Twist靶向EphA2促进基底细胞样型乳腺癌转移的机制研究

The poor clinical outcome and prognosis of basal-like breast cancer (BLBC) is mainly attributed to its highly invasive and metastatic nature. Recent researches are focused on the molecular mechanism under its initiation and progression, as well as the identification of new therapeutic targets.Twist is a key transcription factor in BLBC metastasis, which plays an important role in tumorigenesis and development. Previously, we found that EphA2 is also highly expressed in Twist over-expressed T-47D cells. EphA2 could promotes cell proliferation, migration and invasion in BLBC cell line. In vitro assay indicated that the promotion of cell migraton and invasion by Twist may be due to the acceleration of the transcription of EphA2. In this study, we aim to explore the role of Twist in BLBC and clear that the molecular mechanism may be through regulating the transcription of EphA2. We will also elucidate the expression and clinical significance of Twist and EphA2 in BLBC tissues. We propose a new mechanism that Twist inhibits the cell migration, invasion and cancer metastasis of BLBC through regulating the expression of EphA2 gene. Our study may provide evidence and new therapeutic targets for the comprehensive treatment of BLBC.
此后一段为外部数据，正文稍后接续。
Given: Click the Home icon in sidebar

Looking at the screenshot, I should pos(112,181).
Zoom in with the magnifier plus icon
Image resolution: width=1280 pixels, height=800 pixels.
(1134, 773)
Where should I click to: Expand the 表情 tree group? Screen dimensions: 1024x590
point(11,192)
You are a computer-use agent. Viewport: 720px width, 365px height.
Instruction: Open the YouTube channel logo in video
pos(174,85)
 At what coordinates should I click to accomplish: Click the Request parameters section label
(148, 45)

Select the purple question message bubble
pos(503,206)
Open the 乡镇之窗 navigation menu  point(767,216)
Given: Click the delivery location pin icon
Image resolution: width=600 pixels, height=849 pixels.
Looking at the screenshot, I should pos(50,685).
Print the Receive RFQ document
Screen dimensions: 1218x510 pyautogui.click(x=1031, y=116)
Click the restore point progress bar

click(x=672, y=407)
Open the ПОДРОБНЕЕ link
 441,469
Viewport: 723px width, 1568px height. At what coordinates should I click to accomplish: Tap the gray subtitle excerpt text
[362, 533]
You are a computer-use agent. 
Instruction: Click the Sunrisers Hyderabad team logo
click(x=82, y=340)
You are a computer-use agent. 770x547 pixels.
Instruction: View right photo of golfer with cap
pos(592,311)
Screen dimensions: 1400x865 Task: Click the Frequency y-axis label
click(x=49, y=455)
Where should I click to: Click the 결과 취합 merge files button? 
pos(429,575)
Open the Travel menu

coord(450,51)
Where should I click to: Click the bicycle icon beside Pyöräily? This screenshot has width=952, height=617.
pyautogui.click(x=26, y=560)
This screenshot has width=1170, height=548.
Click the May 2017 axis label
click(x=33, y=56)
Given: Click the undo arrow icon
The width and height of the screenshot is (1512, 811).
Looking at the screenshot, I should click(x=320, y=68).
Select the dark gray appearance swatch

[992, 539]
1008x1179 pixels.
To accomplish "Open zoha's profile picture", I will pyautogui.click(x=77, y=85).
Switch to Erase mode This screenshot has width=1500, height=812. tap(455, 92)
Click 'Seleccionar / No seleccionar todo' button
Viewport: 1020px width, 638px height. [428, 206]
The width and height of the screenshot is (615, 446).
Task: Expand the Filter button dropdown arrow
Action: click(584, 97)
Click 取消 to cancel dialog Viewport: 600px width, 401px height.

基底细胞样型乳腺癌（BLBC）因常伴随转移而预后很差，其转移的分子机制及新的治疗靶点是目前研究的热点。Twist作为BLBC转移过程中关键的转录因子，在肿瘤发生与发展中起关键作用。我们的前期研究显示：在Twist过表达的T-47D细胞中，EphA2亦高表达。在MDA-MB-231细胞中敲低EphA2，可抑制其增殖、迁移和侵袭能力。初步的研究表明，Twist可能通过正性调控EphA2，促进BLBC细胞的迁移、侵袭和转移。本项目拟用多个BLBC细胞系采用过表达Twist及沉默EphA2，在细胞水平和动物模型中探讨Twist以及EphA2在BLBC转移中的作用，进一步阐明其分子机制；同时收集BLBC病人的临床标本，探讨Twist/EphA2通路在BLBC的临床预后和治疗方面的意义。这种Twist/EphA2通路调控BLBC转移的新机制，可能为BLBC的综合治疗提供新的依据和靶点。

基底细胞样型乳腺癌（BLBC）是一种独特的乳腺癌亚型,具有很强的侵袭性和转移潜力,且预后不良。因此,了解BLBC转移的分子机制非常重要。Twist1是BLBC转移的关键转录因子,在肿瘤发生发展中起关键作用。在我们的研究中,首次验证了EphA2是BLBC发展中Twist1的下游靶基因。已经表明,异常的EphA2水平参与调节BLBC的发生和发展。BLBC中富含EphA2表达,EphA2功能的丧失抑制了肿瘤生长。与这些发现一致,我们对BLBC数据的分析证明,BLBC中的EphA2大大增加。EphA2表达与BLBC分级、分期和淋巴结转移有关。此外,Twist1与BLBC组织中EphA2表达呈正相关。功能实验表明EphA2沉默抑制了BLBC的增殖、EMT和转移。我们进一步探讨了Twist1和EphA2在BLBC转移中的机制,揭示了Twist1直接靶向EphA2并诱导调节EphA2水平。重要的是,CBX7阻断了Twist1与EphA2的结合,并转录降低了EphA2的表达。值得注意的是,CBX7通过直接靶向启动子来阻止Twist1与EphA2启动子的结合。在这里,我们证明了CBX7在BLBC中表达低，并且与EphA2呈负相关。CBX7通过Twist1 / EphA2轴调节BLBC的增殖和转移。我们还采用异种移植模型研究了CBX7、Twist1和EphA2在体内对BLBC的影响,并提供了CBX7通过Twist1和EphA2抑制BLBC异种移植物肿瘤生长和肺转移的第一个证据。因此，本研究可为BLBC远处转移的诊断和预防提供创新性的治疗靶点。